→ **Data records**

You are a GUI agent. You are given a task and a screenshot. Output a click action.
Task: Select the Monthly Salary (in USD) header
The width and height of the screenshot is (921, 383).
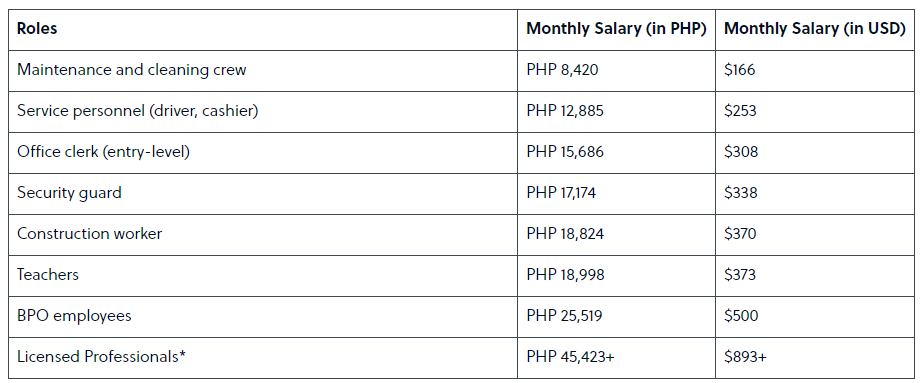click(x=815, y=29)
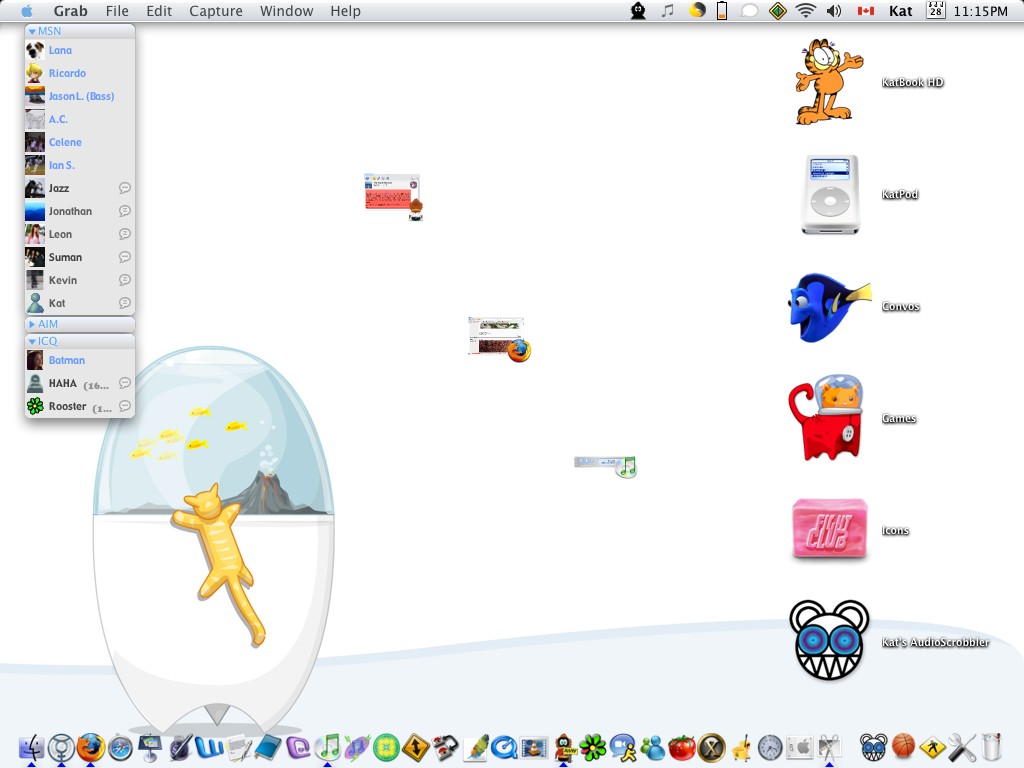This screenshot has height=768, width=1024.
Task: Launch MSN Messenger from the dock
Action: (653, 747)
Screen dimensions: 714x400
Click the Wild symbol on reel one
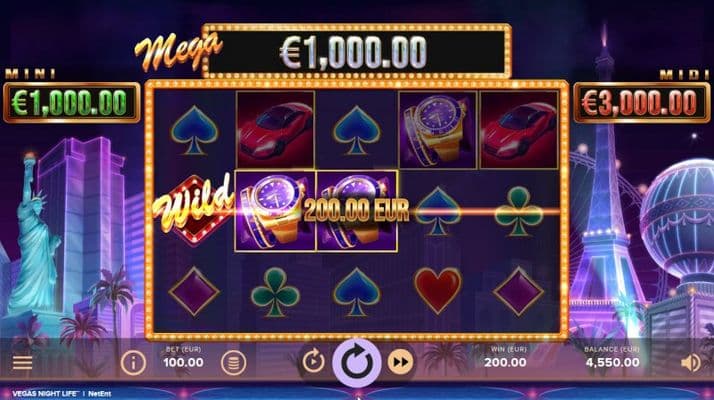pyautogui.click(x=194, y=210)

→ **Problem to work on**
All lines from the one holding "Task: Select the" through the last line of the material above should be set down exactly, and the pictures should be left out.

→ **Written answer**
Task: Select the Monthly Salary (in USD) header
The width and height of the screenshot is (921, 383).
click(x=815, y=29)
This screenshot has height=768, width=1024.
Task: Launch MSN Messenger from the dock
Action: (653, 747)
Screen dimensions: 714x400
Click the Wild symbol on reel one
pyautogui.click(x=194, y=210)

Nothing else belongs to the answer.